Document text
::::
U of M's Dozier grows into basketball and adds strength
By Dan Wolken
October 24, 2006
He looks like he was born to play this game, with long arms that seemingly reach to his knees, with balance and flexibility that make even his dead-sprint look natural. And oh, just try to find a flaw in that soft jump shot. But not so long ago, University of Memphis sophomore Robert Dozier was a 6-1 high school freshman more interested in fastballs than basketballs.
"I was a better baseball player than I was at basketball," Dozier said. "I played it in ninth grade, but I didn't really think I could be something." It's now very apparent that Dozier could be anything.
It's apparent to the NBA scouts, who buzz every time he stretches out his 6-9 frame into a 7-3 wingspan. It's apparent to those close to the program, who are counting on Dozier to be the breakout star the Tigers need to live up to their top-15 expectations.
And most of all, it's now apparent to Dozier, who at first wasn't sure whether growing six inches between ninth and 10th grade was a blessing or a curse.
::::
Extracted material
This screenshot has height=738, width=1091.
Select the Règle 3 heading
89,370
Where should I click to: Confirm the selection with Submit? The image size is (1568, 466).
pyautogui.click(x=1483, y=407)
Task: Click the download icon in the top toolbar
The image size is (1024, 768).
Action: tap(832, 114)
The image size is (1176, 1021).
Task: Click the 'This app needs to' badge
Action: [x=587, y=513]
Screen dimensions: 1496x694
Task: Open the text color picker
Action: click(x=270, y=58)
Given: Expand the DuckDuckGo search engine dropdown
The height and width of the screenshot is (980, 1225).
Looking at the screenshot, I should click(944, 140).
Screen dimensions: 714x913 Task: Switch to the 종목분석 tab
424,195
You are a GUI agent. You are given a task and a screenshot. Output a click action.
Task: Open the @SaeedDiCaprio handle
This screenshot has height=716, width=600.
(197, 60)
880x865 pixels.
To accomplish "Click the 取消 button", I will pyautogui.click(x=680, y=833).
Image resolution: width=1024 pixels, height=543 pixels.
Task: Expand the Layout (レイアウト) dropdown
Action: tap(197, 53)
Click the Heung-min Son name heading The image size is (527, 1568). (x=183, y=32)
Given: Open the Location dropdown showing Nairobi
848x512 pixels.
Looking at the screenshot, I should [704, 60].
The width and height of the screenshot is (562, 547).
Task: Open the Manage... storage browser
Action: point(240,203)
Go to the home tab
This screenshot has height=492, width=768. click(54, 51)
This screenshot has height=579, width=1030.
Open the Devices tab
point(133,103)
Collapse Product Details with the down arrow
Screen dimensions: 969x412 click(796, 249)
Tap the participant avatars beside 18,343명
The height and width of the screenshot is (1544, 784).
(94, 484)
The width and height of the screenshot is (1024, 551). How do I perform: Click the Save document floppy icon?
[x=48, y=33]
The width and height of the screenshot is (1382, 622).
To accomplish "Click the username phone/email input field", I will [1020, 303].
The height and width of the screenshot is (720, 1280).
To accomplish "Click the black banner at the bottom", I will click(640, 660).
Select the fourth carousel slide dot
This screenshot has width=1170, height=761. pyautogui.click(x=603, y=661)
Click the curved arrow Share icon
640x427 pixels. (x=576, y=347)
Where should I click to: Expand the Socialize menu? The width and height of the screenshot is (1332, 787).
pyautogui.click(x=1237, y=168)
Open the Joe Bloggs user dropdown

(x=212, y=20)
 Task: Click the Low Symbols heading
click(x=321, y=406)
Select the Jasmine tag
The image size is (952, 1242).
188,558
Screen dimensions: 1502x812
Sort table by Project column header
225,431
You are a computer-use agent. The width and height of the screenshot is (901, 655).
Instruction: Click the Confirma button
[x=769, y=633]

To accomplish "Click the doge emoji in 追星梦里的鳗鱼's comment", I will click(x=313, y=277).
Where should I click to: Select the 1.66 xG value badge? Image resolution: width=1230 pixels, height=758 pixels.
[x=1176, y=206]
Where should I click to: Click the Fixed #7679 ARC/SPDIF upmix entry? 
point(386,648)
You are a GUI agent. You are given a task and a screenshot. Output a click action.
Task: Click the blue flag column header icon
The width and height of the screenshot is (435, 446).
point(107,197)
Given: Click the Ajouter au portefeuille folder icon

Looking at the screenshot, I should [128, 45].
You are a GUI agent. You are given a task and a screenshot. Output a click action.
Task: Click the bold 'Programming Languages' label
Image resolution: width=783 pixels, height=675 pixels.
::::
Work request A
From the article about Robert Dozier, write out the passage starting with "U of M's Dozier" and going on through "could be anything.".
Work request B
In the article about Robert Dozier, how much did he grow between ninth and 10th grade?

Problem solution A
U of M's Dozier grows into basketball and adds strength
By Dan Wolken
October 24, 2006
He looks like he was born to play this game, with long arms that seemingly reach to his knees, with balance and flexibility that make even his dead-sprint look natural. And oh, just try to find a flaw in that soft jump shot. But not so long ago, University of Memphis sophomore Robert Dozier was a 6-1 high school freshman more interested in fastballs than basketballs.
"I was a better baseball player than I was at basketball," Dozier said. "I played it in ninth grade, but I didn't really think I could be something." It's now very apparent that Dozier could be anything.

Problem solution B
Six inches.